Bien que ce ne soit peut-être pas une opinion dominante, elle a du succès parmi un groupe de technocrates de la Silicon Valley, dont Larry Ellison et Elon Musk, selon lesquels des avancées spectaculaires en matière de biotechnologie pourront un jour être exploitées dans la poursuite de l’extropie, où les humains transcendent la mortalité via la conscience numérique.
À bien des égards, le transhumanisme représente le dernier chapitre de l’ère athée de la laïcité des Lumières, car il positionne la raison, la science et la technologie comme les seuls moyens d’atteindre des objectifs qui étaient traditionnellement du domaine de la religion.

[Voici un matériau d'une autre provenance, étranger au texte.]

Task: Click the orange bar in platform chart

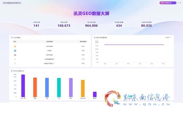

En cherchant à remplacer une promesse spirituelle d’une vie après la mort par une vision matérialiste du salut grâce aux progrès scientifiques et technologiques, cela soulève une question :
Des applications comme 2wai conditionnent-elles les utilisateurs à accepter la vision post-humaine des élites technologiques, où les avatars numériques survivent à leurs homologues biologiques grâce à une cyber-conscience ?
Réalité
La relation que les entrepreneurs technologiques envisagent entre les consommateurs et leurs innovations révolutionnaires indique que nous sommes invités à réévaluer la façon dont nous percevons subjectivement la réalité.
Alors que les dernières innovations en matière d’IA et de réalité augmentée poussent les utilisateurs à interagir avec la réalité à travers un tout nouvel ensemble de filtres, les futures versions d’applications similaires peuvent potentiellement déformer les conceptions de l’incarnation, où les définitions de « l’humain » et de la « mort » sont en constante évolution.
Loin de simplement vendre un produit, les applications qui normalisent les conversations en temps réel avec les avatars de proches décédés nous vendent également une vision du monde selon laquelle la mortalité est un bug technique qui peut être corrigé grâce à la technologie dans une existence cybernétique synthétique.
Aujourd’hui, nous sommes tentés d’échanger notre humanité contre une compréhension de l’homme, de la vie et de l’univers filtrée à travers le prisme de la technologie. Cet avenir dystopique, que l’on croyait autrefois relever de la science-fiction, est la « nouvelle normalité » à laquelle de nombreux architectes de l’IA nous conditionnent à adopter.
Moratoire
En tant que musulmans qui ont la certitude de la mort, de l’au-delà et du Jour du Jugement, la suggestion selon laquelle la mortalité peut être inversée numériquement grâce au biohacking contredit la nature unique et fondamentale de la création de Dieu et crée une illusion de contrôle sur la vie et la mort.
Comme le dit le Coran, la tentation de jouer à Dieu et de tromper la mort se terminait toujours par
catastrophe. Aujourd’hui, nous sommes à nouveau confrontés à des forces prométhéennes qui surestiment les capacités humaines à la recherche d’une technotopie posthumaine d’évasion.
Compte tenu des dangers liés au récit salvateur du transhumanisme et du rythme auquel cette réalité insidieuse pourrait se présenter à nous, les érudits musulmans devraient envisager un moratoire spécifiquement sur les applications d’IA qui normalisent la nécromancie numérique et acclimatent les utilisateurs à traiter la mort comme un problème pouvant être résolu.
Allah n’a pas créé l’humanité pour qu’elle se confie à des algorithmes codés et à des avatars numériques pour notre déconnexion spirituelle et émotionnelle. S’il est crucial pour les musulmans d’exploiter le potentiel de l’IA au profit de l’humanité, il est tout aussi important de résister au pouvoir façonnant du transhumanisme en offrant un rempart intellectuel, psychologique et spirituel contre ses fausses promesses métaphysiques.